The military podium where Sadat was shot is monument to the army's glory
By Magdi Abdelhadi
BBC Arab affairs analyst, Cairo
Nearly 60 years since the Egyptian army overthrew the monarchy, some Egyptians may be looking to the army again for a successor to 81-year-old head of state and former air force chief Hosni Mubarak.
On front of the podium where President Anwar Sadat was assassinated in 1981 while watching a military parade there is a huge frieze.
The gilded triptych glorifies the military and places it at the heart of Egyptian society from the time of the Pharaohs.
The central scene portrays soldiers, together with farmers, workers and students, carrying a plaque inscribed with 1952 - the year a group of army officers overthrew King Farouk and declared Egypt a republic.
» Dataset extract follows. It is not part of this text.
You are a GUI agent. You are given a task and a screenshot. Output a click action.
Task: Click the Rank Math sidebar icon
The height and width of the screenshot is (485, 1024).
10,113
Another attraction in nearby Heliopolis is the October Panorama, a permanent exhibition describing in epic terms how the Egyptian army crossed the Suez Canal in 1973 and destroyed Israeli fortifications.
School trips are organised to the Panorama regularly, to instil in young Egyptians pride and love of their armed forces.
The message is clear: the military injects dignity and pride into Egypt and deserves its privileged status - a status the officers have enjoyed since 1952.
But these privileges reached new heights during the rule of Hosni Mubarak, who took over after Sadat's assassination.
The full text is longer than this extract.